Background: Mitochondrial dysfunction and inflammation are representative metabolic phenotypes of muscular dystrophy (MD) and precede overt muscle damage, suggesting a causal role for impaired aerobic respiration and energy metabolism in the pathogenesis of MD. Patients with MD have reduced glucose availability in skeletal and cardiac muscle, likely leading to diminished downstream metabolites such as lactate and consequent energetic insufficiency. Pyruvate occupies a central metabolic junction linking glycolysis to mitochondrial oxidative metabolism and inflammatory pathways, yet its metabolic fate in the myocardium of MD patients remains unexplored. Hyperpolarized (HP) carbon-13 (13C) MRI with intravenous injection of HP [1-13C]pyruvate enables noninvasive, real-time assessment of pyruvate utilization and downstream metabolic fluxes at the cellular level in vivo, providing a unique opportunity to interrogate altered myocardial metabolism in MD.

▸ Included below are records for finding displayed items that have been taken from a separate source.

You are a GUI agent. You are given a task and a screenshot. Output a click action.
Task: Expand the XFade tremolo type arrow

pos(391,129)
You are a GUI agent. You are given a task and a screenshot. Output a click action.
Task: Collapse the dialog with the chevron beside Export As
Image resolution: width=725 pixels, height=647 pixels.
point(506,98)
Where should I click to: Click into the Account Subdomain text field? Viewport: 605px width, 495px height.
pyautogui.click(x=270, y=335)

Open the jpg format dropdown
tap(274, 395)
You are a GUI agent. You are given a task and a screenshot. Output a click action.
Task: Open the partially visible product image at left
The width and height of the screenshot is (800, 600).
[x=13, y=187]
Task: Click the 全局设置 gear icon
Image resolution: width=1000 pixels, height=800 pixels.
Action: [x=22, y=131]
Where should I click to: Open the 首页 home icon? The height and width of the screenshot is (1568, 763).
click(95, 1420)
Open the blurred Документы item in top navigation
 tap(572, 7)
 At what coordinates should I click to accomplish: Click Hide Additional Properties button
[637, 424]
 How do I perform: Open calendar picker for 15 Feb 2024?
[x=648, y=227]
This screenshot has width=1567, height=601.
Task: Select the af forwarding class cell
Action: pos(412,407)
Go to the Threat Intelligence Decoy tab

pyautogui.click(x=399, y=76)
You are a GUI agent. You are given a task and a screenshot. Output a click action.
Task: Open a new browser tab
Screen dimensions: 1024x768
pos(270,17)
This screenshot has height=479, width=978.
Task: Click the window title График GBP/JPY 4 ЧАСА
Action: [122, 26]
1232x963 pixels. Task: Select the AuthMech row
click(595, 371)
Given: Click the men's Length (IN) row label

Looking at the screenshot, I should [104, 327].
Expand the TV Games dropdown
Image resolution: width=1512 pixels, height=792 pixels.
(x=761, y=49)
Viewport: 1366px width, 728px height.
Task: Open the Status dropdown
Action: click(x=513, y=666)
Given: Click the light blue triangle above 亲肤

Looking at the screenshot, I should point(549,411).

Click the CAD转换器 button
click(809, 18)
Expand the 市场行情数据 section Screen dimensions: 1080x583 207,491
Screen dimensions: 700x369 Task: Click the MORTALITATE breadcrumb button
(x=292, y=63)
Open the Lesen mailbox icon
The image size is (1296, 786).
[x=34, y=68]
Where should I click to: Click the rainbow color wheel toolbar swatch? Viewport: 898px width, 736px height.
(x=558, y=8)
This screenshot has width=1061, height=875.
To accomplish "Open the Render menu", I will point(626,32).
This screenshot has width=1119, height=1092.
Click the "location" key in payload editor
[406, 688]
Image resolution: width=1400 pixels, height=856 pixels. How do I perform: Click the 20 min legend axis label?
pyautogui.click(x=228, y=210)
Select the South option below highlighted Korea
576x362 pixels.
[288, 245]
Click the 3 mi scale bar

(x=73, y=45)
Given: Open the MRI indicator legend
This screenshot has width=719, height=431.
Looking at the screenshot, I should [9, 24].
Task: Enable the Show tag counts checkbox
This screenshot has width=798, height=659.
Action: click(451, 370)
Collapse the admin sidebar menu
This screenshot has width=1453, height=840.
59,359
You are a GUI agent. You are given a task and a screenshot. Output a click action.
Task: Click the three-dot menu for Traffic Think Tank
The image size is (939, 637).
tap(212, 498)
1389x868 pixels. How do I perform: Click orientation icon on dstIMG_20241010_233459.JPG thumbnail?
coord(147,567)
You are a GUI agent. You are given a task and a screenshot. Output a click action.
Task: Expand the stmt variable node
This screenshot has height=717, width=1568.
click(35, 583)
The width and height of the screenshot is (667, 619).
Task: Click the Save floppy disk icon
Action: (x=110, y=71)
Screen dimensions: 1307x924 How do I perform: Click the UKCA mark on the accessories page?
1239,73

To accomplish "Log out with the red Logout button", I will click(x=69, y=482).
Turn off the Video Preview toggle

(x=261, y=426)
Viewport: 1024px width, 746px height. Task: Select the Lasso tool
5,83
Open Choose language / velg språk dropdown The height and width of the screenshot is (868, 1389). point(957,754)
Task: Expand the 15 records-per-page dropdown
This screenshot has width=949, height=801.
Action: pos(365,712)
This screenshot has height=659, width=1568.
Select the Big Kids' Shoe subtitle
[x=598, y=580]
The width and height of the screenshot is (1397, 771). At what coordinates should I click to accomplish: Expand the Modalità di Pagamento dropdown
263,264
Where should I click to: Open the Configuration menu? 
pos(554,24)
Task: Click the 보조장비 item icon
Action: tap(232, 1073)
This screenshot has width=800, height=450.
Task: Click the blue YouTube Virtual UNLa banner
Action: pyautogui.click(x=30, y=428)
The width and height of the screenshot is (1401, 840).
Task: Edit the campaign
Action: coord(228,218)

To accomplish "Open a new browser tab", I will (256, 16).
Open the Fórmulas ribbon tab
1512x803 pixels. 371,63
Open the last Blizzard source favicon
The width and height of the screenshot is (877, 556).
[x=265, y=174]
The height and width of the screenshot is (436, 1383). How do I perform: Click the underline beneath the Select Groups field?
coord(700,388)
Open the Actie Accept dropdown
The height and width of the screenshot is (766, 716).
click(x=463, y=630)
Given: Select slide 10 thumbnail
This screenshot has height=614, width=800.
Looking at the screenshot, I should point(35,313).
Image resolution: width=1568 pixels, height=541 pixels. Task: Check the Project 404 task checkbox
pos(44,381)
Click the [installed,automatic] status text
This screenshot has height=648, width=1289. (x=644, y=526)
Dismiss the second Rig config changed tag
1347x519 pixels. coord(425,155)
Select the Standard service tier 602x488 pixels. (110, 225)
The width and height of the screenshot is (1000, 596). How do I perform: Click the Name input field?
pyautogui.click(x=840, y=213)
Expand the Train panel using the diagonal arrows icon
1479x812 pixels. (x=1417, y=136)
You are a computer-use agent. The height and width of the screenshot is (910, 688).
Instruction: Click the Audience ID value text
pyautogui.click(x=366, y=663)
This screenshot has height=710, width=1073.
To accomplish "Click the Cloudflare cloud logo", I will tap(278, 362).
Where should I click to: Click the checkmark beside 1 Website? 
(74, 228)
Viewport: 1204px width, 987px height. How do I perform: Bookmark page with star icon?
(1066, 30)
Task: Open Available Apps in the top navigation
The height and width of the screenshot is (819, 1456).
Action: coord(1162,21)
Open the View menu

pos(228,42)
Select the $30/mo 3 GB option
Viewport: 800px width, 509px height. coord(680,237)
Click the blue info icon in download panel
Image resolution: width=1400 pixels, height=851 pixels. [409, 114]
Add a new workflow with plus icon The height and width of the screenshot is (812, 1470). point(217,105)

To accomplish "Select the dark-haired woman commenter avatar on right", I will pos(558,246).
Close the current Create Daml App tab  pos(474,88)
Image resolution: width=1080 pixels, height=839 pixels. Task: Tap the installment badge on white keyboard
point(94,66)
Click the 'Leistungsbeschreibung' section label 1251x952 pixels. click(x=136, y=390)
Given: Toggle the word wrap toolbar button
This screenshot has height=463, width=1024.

Objectives: This study is to demonstrate the feasibility and utility of imaging myocardial metabolism using HP [1-13C]pyruvate MRI in patients with Duchenne and Becker muscular dystrophy.
Results: Five male MD patients (2 Duchenne, 3 Becker; 10-63 years) and five male healthy controls (13-26 years) were recruited. High-sensitivity cardiac troponin T levels were elevated in patients (15-107 ng/L) compared with controls (<7 ng/L). Participants underwent a comprehensive 13C/1H-integrated MR protocol (<1.5 hours) on a clinical 3T scanner, including standard 1H cine MRI and metabolite-interleaved 13C MRI following intravenous bolus injection of HP [1-13C]pyruvate. All subjects tolerated the protocol without adverse events. The normalized HP product signals (relative to the sum of all HP 13C products) was lower for [13C]bicarbonate and higher for [1-13C]lactate in MD patients compared with healthy controls, resulting in a lower bicarbonate/lactate ratio in patients (0.88+/-0.17) than in controls (1.03+/0.06).
Conclusions: This study demonstrates the feasibility and safety of assessing myocardial metabolism using HP [1-13C]pyruvate MRI in patients with MD. The presence of detectable HP 13C-bicarbonate suggests preserved mitochondrial oxidative capacity in the myocardium during the pathogenesis of MD-associated cardiomyopathy. These findings establish a foundation for future studies using HP metabolic imaging to characterize disease heterogeneity and monitor metabolic progression or therapeutic response in MD.